BEGIN PROVIDED DATA

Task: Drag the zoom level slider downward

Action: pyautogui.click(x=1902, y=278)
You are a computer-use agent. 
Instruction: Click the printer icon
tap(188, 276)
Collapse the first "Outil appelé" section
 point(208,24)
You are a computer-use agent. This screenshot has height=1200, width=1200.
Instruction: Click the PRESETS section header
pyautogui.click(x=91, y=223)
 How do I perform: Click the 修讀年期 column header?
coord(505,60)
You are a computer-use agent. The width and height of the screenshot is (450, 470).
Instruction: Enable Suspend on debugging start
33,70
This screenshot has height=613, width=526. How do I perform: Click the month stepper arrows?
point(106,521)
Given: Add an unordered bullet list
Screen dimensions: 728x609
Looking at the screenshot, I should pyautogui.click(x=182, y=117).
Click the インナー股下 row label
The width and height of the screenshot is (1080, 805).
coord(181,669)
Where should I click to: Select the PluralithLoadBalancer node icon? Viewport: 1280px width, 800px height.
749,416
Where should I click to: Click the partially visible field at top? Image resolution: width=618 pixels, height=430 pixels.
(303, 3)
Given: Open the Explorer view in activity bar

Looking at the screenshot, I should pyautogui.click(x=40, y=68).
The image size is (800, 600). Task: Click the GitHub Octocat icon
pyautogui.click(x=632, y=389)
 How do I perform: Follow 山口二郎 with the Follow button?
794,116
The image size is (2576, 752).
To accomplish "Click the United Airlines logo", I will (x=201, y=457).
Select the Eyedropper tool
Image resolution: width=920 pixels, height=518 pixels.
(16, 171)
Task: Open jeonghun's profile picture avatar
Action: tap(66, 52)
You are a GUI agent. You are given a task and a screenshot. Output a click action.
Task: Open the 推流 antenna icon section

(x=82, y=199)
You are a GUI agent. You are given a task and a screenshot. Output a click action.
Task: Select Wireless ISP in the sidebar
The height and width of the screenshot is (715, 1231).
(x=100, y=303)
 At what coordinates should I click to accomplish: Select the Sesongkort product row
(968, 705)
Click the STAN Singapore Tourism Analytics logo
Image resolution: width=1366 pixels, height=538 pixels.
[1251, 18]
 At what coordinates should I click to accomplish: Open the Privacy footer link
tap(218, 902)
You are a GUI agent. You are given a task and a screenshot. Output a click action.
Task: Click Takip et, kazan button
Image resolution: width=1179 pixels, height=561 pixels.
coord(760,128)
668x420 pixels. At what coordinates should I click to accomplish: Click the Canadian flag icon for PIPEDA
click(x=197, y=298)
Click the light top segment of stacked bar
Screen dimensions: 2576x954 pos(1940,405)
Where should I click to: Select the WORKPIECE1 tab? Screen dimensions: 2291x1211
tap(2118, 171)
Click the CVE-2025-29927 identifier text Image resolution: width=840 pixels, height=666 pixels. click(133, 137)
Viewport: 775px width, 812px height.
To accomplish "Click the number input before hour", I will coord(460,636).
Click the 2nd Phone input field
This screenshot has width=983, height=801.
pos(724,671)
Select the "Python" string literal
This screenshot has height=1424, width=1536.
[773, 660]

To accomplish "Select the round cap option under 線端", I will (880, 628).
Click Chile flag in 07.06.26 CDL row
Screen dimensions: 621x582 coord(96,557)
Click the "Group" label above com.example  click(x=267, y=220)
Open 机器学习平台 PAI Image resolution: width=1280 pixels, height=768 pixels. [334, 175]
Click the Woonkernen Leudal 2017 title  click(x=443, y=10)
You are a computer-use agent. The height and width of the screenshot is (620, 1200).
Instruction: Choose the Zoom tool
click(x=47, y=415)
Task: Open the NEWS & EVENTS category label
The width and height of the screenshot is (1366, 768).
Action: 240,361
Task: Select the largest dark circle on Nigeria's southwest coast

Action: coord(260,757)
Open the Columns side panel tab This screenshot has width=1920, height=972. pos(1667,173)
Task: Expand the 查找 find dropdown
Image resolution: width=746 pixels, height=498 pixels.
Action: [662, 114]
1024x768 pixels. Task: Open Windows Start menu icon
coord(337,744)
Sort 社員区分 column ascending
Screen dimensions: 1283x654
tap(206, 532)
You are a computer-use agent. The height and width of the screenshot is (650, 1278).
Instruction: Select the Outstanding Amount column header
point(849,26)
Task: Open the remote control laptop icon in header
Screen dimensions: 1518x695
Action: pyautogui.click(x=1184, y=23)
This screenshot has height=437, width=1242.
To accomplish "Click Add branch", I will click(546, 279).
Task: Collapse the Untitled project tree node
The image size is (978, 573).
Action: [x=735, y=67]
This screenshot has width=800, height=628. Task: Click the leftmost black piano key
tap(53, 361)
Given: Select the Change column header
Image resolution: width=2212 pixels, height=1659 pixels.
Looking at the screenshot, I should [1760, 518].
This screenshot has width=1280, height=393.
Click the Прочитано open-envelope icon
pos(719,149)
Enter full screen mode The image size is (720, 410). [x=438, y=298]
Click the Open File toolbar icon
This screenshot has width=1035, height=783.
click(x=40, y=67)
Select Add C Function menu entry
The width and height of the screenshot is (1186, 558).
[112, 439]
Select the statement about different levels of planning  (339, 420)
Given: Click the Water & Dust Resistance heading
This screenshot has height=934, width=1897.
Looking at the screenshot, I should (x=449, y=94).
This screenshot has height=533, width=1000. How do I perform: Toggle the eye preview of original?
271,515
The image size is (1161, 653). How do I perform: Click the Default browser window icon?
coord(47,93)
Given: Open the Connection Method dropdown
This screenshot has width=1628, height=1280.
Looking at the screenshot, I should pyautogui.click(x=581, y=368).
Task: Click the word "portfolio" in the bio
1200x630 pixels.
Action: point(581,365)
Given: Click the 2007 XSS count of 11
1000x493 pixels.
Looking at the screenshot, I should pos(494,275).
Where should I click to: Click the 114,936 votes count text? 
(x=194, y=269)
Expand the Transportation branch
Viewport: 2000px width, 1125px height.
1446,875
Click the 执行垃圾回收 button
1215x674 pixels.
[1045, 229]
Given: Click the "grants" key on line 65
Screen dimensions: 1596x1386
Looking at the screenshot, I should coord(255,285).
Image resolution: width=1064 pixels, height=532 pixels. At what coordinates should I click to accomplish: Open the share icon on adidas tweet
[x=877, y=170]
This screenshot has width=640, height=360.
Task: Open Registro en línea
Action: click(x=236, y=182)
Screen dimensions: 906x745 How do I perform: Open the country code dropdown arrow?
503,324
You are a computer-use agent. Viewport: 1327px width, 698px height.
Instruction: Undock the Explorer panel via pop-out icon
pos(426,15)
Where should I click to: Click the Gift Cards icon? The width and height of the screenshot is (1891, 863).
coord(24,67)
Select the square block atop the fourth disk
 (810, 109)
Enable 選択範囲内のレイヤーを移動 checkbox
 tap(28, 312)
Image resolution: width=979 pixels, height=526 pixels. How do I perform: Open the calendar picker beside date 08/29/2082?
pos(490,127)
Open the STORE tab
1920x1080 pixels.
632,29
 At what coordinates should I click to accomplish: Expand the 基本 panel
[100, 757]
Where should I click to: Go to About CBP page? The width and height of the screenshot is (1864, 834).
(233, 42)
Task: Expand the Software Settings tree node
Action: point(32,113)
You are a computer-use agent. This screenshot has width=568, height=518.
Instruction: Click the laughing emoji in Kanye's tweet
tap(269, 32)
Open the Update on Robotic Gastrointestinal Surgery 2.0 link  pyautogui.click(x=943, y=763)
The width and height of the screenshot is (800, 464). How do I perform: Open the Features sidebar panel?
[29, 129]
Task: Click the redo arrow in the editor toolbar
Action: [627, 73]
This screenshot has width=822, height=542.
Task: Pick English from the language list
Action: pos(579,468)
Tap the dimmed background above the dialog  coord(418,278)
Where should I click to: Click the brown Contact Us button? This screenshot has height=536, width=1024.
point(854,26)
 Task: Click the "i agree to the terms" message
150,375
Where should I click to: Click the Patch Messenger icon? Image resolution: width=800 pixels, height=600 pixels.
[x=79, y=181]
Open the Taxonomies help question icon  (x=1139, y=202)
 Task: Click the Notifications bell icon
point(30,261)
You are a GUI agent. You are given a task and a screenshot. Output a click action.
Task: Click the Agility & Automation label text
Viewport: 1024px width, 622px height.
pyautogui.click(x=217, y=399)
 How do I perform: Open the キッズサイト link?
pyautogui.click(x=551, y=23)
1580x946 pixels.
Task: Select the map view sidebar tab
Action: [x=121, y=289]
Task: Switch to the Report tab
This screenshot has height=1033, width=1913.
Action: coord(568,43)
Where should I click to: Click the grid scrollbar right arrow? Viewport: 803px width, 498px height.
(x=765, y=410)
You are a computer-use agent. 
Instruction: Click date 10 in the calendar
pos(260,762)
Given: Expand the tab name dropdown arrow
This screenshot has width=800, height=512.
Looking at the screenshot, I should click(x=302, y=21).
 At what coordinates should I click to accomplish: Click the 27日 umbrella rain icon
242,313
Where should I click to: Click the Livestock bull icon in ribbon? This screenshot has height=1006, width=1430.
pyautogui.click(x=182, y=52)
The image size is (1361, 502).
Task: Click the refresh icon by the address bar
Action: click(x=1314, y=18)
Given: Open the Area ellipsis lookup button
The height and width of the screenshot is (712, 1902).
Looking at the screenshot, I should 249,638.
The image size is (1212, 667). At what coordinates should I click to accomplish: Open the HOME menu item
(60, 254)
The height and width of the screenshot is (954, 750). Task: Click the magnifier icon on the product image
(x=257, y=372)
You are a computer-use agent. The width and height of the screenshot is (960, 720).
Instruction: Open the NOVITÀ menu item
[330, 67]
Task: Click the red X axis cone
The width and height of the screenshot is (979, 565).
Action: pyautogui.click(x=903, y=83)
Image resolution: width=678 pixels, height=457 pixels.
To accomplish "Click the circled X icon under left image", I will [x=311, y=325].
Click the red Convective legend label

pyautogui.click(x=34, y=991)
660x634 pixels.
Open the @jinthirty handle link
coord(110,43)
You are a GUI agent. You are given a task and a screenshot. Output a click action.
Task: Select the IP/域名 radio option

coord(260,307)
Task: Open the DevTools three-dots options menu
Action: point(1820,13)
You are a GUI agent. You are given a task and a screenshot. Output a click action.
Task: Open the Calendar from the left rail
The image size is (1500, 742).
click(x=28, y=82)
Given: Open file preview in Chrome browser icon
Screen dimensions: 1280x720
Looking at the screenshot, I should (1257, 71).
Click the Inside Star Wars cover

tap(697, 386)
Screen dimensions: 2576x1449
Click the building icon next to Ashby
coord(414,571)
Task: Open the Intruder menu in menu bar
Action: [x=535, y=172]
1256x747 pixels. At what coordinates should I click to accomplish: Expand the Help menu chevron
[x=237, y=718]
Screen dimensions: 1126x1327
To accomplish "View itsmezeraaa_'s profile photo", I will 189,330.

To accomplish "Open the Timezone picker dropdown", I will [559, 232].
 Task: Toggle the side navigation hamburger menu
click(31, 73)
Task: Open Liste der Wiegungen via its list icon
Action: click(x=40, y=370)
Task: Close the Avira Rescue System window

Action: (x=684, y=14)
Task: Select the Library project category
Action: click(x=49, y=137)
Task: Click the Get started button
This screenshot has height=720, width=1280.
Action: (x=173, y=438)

END PROVIDED DATA

» **ASSIGNED TASK**:
Please transcribe exactly the lines above from the line that has "Open the Taxonomies" up to and including the line that has "Task: Click the Agility"; no other line belongs in the answer.

» **PROBLEM SOLUTION**:
Open the Taxonomies help question icon  (x=1139, y=202)
 Task: Click the Notifications bell icon
point(30,261)
You are a GUI agent. You are given a task and a screenshot. Output a click action.
Task: Click the Agility & Automation label text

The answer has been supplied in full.